There is a split among circuits and within this district as to the effect of Varity Corp. v. Howe, 516 U.S. 489, 515 (1996) and Great-West Life & Annuity Ins. Co. v. Knudson, 534 U.S. 204 (2002), on a plaintiff's ability to simultaneously pursue claims for benefits under § 502(a)(1)(B) and for breach of fiduciary duty under § 502(a)(3). See, e.g., Wolfe v. Lu, No. 06-0079, 2007 WL 1007181, *8-9 (W.D.Pa. Mar. 30, 2007) (noting that “the issue has been addressed by many district courts within our circuit with differing results” and collecting cases); Tannenbaum v. UNUM Life Ins. Co. of Am., No. 03-1410, 2004 WL 1084658, *3 (E.D.Pa. Feb. 27, 2004) (noting that “[t]he courts of appeals are split over whether Varity ever permits a plaintiff who has been denied benefits to simultaneously bring an action for benefits under § 1132(a)(1)(B) and an action for breach of fiduciary duty under § 1132(a)(3)(B)” and collecting cases). The Third Circuit has not expressly addressed this issue. See Wolfe, 2007 WL 1007181 at *8.

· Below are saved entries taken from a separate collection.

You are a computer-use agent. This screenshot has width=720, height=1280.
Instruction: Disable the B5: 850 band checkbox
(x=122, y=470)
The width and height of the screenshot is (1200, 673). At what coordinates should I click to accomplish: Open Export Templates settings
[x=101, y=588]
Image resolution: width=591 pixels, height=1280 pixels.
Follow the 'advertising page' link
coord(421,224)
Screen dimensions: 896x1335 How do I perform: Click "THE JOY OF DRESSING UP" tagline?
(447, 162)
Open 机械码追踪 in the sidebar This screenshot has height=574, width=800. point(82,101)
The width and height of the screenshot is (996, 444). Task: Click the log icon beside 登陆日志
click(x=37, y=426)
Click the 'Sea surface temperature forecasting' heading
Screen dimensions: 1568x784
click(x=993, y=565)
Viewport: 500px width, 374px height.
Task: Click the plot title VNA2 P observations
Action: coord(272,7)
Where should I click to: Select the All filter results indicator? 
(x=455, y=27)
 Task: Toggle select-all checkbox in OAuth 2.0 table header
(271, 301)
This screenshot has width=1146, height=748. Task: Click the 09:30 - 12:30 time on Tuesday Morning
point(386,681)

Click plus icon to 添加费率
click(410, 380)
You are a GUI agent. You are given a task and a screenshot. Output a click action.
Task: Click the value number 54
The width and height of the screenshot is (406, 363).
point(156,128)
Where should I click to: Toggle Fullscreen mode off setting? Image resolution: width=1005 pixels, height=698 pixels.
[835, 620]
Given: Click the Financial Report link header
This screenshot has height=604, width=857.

The Court is persuaded by the reasoning of those courts that have found that Varity does not establish a bright-line rule at the motion to dismiss stage of the case. See, e.g., Wolfe, 2007 WL 1007181 at *8-9; Parente v. Bell Atl. Pa., No. 99-5478, 2000 WL 419981, *3 (E.D.Pa. Apr. 18, 2000) (“Instead of a bright-line rule, Varity requires an inquiry into whether ‘Congress provided adequate relief for a beneficiary's injury.’ ”); Moore v. First Union Corp., No. 00-2512, 2000 WL 1052140, * 1 (E.D.Pa. July 24, 2000) (“As was recently noted by this Court, Varity does not propose a bright-line rule that a claim for equitable relief under § 1132(a)(3) should be dismissed when a plaintiff also brings a claim under § 1132(a)(1)(B)”); see also Crummett v. Metro. Life Ins. Co ., No. 06-1450, 2007 WL 2071704, *3 (D.D.C. Jul. 16, 2007) (“The court agrees that dismissal of § 502(a)(3) claims should not automatically occur simply because a complaint also brings § 502(a)(1)(B) claims.”).